The Campbell home is filled with references to this old way of life: the camera lingers on a beaten up copy of J.D. Salinger’s Catcher in Rye, old political biographies line the walls, fine china is packed in boxes, a group of women sit in the parlor discussing how the late comedian Art Buchwald was refused entry to the West Chop Club.

But life that summer in 2006 at the Big House, as it is also known, is a counterpoint to that cloistered society.

Ms. Campbell’s father, Bruce, regularly roars at the dinner table as he rails against the then-President Bush, and provides light relief as he drifts in and out of many shots clad only in ever-more arresting underwear.

“My parents were completely uninhibited, they are so theatrical,” said Ms. Campbell.
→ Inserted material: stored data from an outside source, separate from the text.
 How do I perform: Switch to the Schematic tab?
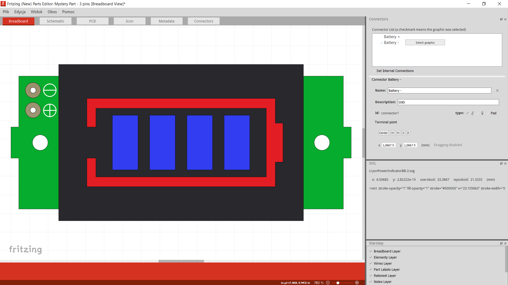tap(55, 21)

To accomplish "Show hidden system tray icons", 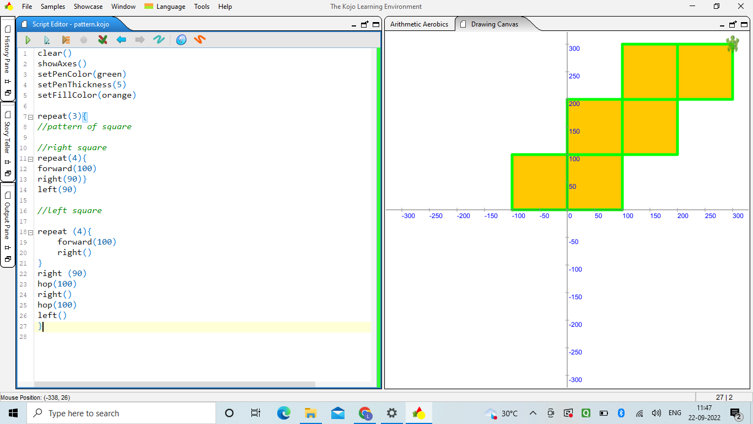I will [x=533, y=413].
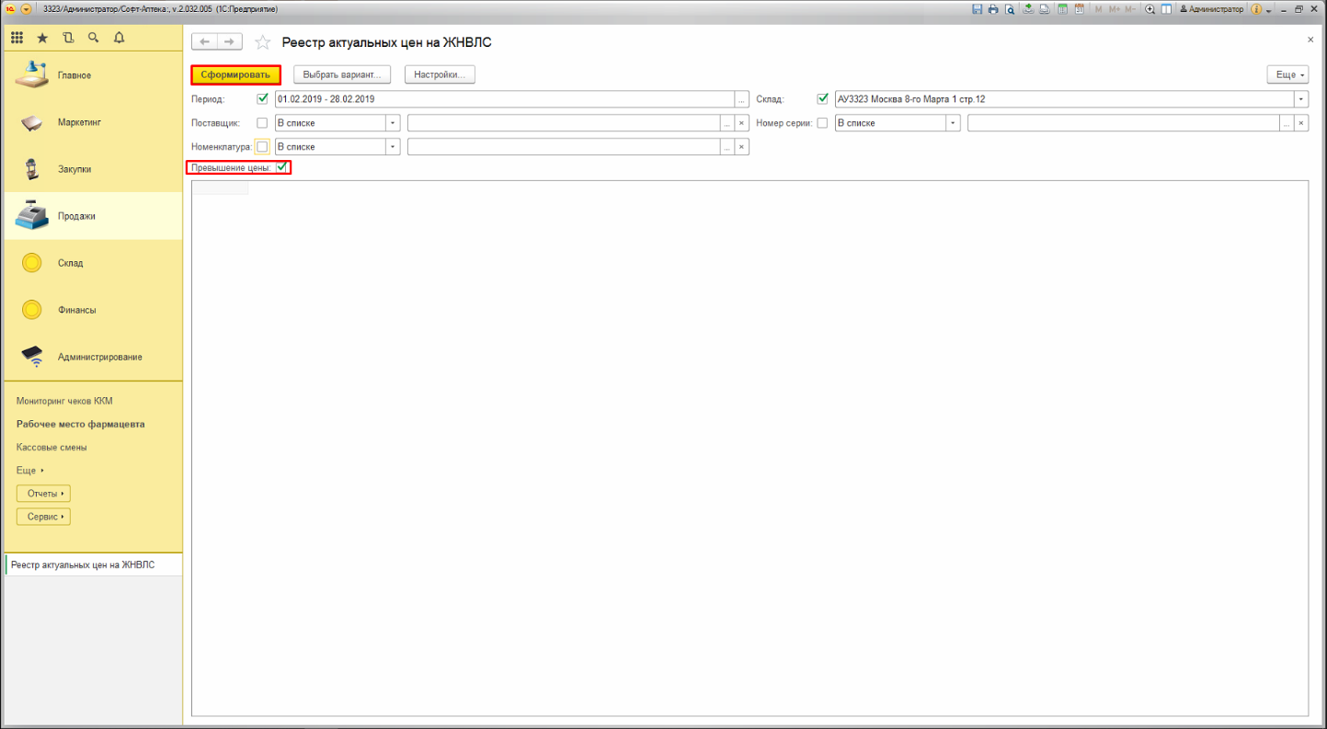Enable the Поставщик filter checkbox

(262, 123)
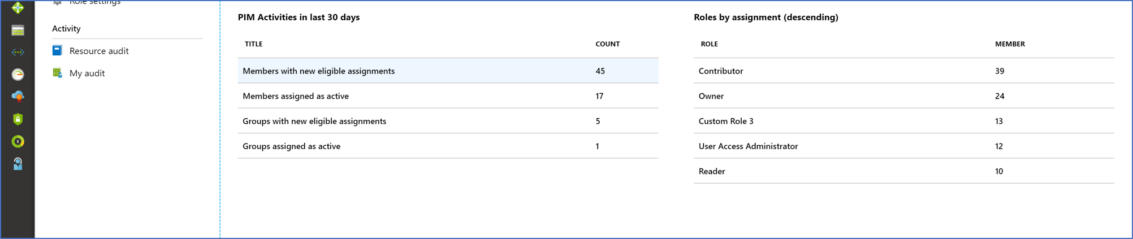Open the Security Center green shield icon
Image resolution: width=1133 pixels, height=239 pixels.
18,119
“It was such a crazy summer for them with the grief, they didn’t even care that the camera was there. And from the getgo, they were really supportive, because they felt it was part of their story. We’re all — myself included — pretty nutty. I certainly couldn’t have done it if they weren’t so uninhibited; it wouldn’t be very interesting. There is without a doubt a level of anxiety because they know they’re going to be exposed, but I think it’s sort of important to have their storm when their world was shifting in front of them.”

Consumed by grief at the opening of the film, Mrs. Campbell sobs and grimaces as she tells the camera how she misses her mother. Her sense of loss is tied up in the family house, which was presided over by her mother until her death.
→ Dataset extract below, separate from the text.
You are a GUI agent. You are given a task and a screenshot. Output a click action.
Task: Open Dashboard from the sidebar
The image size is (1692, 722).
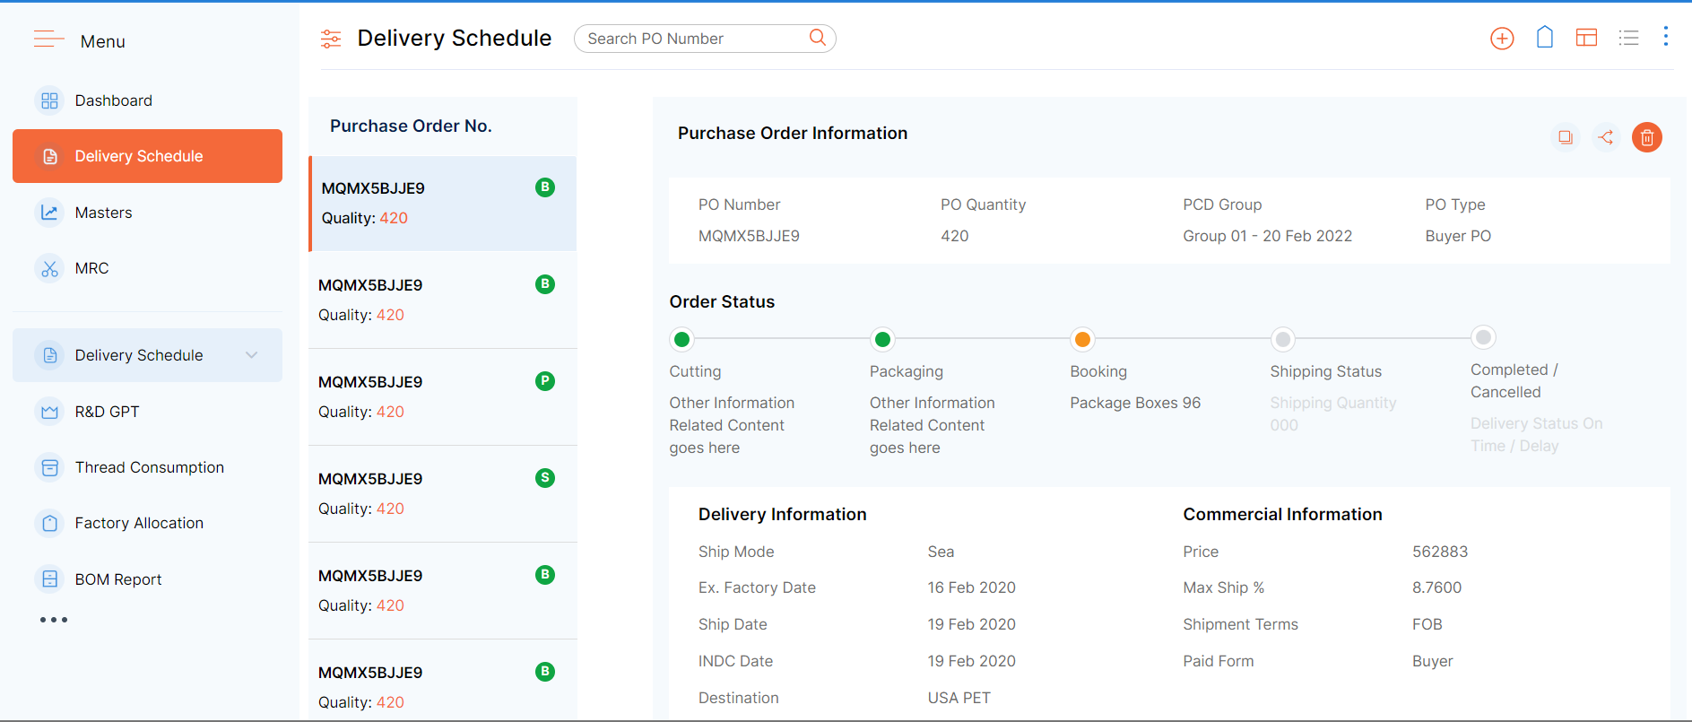point(113,100)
“I love that house,” Mrs. Campbell says at one point, “I know every bone in it.”

Struggling with alcohol as she negotiates her grief, Mrs. Campbell becomes inconsolable as the end of summer draws near, and tells her daughter that she doesn’t think she can make it.

But two years on she is much happier, said Ms. Campbell.

“The fact that she did stop drinking and let go of the house and my grandmother — it was really so heroic,” she said.

“She came to the place where it was, ‘This house that I was so attached to, and my mother, they’re gone, they’re dead, and I’m either going to die too and continue drinking, or I’m going to make a change and welcome life.’ And ultimately I hope that’s what people are left with. You think life’s over when you lose something that’s so dear to you but life goes on it’s just a house. Just stuff,’ said Ms. Campbell, laughing as she added:

“But I mean, quite a lot of drama that summer.”

House of Bones screens at 8 p.m. on Tuesday, August 4, at the Tabernacle in Oak Bluffs. Victoria Campbell will attend and take questions after the film. Admission is $8 or $5 for Martha’s Vineyard Film Society members.